Saturday, October 01, 2011

Fish in a Barrell


We went to Youngs River Falls on Friday for my wife's photo assignment. Now that I am no longer a tourist here I normally don't visit this sort of spot very often. We once rode our horses from our house to the falls by riding on logging roads over the hills east of the Lewis and Clark Valley.

On this trip we were surprised to see lots of salmon trying to jump up the falls. These falls are probably 40 feet high and there is no way for a salmon to ever ascend to the stream above. The pool below the falls was teaming with fish and where there are fish there are people fishing them.

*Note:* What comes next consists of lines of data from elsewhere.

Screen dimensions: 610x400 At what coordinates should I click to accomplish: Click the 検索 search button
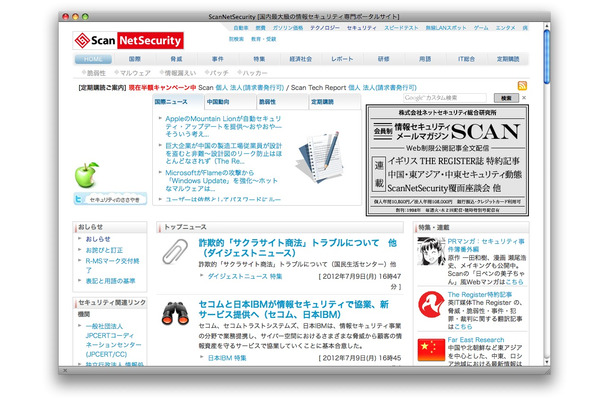[508, 98]
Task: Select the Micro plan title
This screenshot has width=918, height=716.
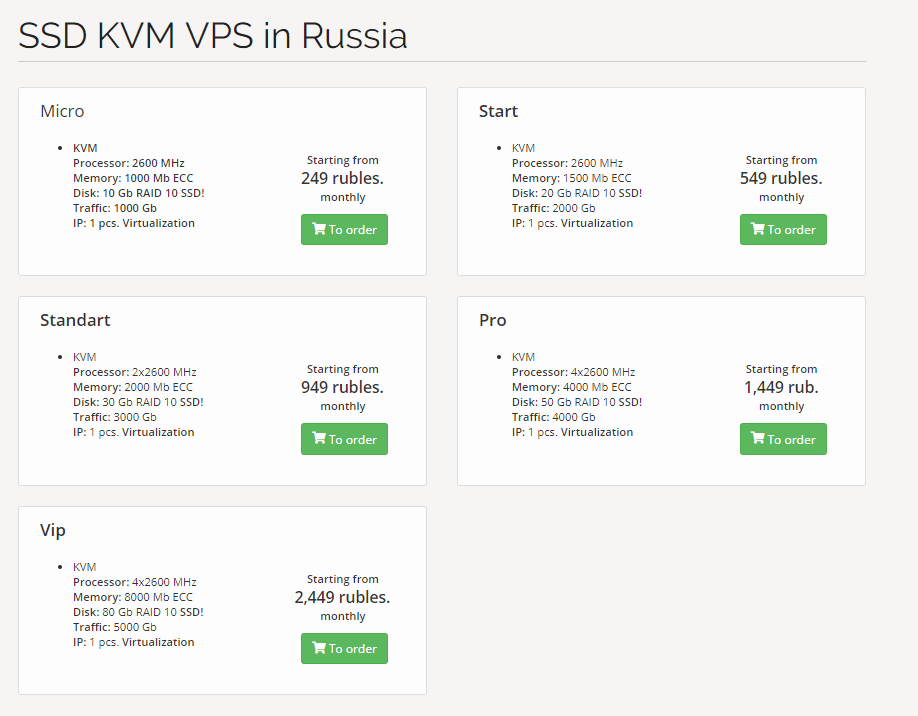Action: point(62,111)
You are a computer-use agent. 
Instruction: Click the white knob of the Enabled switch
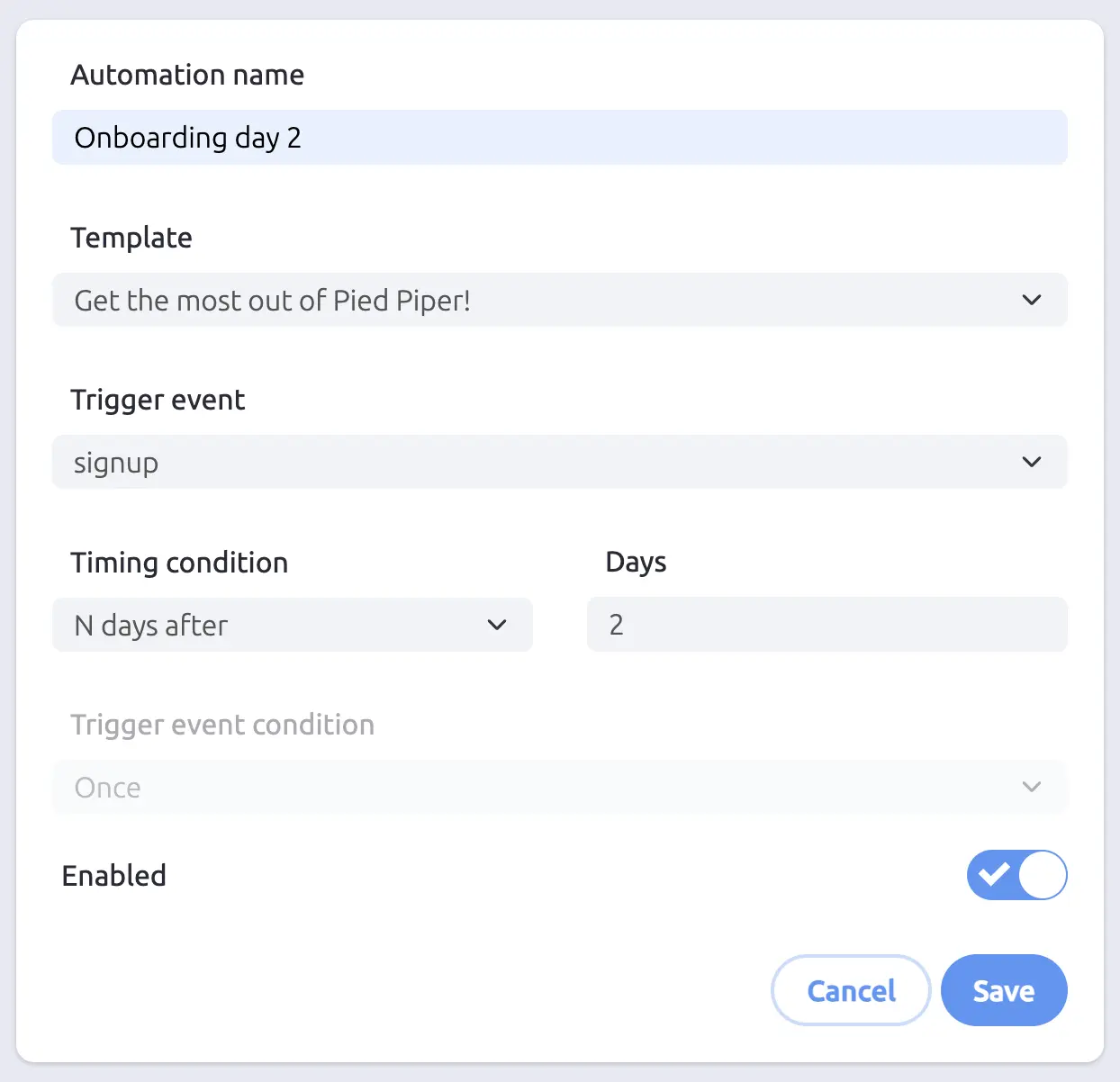pos(1043,875)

Back when I used to fish there was a thing known as a dead line which was usually a cable stretched above a river which was the line where you were not allowed to fish. It usually was by a fish ladder where fish congregated in mass. Though there is no fish ladder at these falls it seemed a bit unsportsmanlike-like to be fishing in this spot. The fish could go no farther and they couldn't retreat back down the river. It seemed most fish were being foul-hooked and from where I was I couldn't tell if they were releasing those fish or not. It just didn't seem fair. Itg was like fishing in a hatchery.

4 Comments:

Blogger JustRex said...

I'll bet you could just wade in and grab one out of the water. Where's the sport in that? If you were fishing to feed your family, it would be one thing. That was just people being jerks.

6:47 AM  
Anonymous Anonymous said...

Apparently since fish and game doesn't consider them native so it's open season on Y R falls salmon. Hopefully those fishing were trying for the egg raiding jack salmon not spawning mature fish. Looks like you got some great pics.

10:59 PM  
Blogger The Guy Who Writes This said...

Darev, that's a cold dark rocky pool. I wouldn't wade it even in the summer.

Anon, they weren't jacks, they were big and bright. I saw that they had retrieved the roe from one of their fish. Also I heard that in the old regulations it used to be illegal to fish upstream from the bridge to the falls. Pretty sad that this goes on.

6:33 AM  
Anonymous Anonymous said...

It is sad. There is a lot of spawning that takes place between the bridge and the pool below the falls. A pair of salmon defies the odds, gets by the terns & herons makes it to the ocean doges predators and fisherman for 4 years runs gauntlet back to the spawning beds only to be snagged, does not seem cricket even if it is legal.Just because fish and game in their wisdom does not deem them "native", why not let them at least spawn unmolested? These fish have proved themselves and were born to be wild. I don't get it.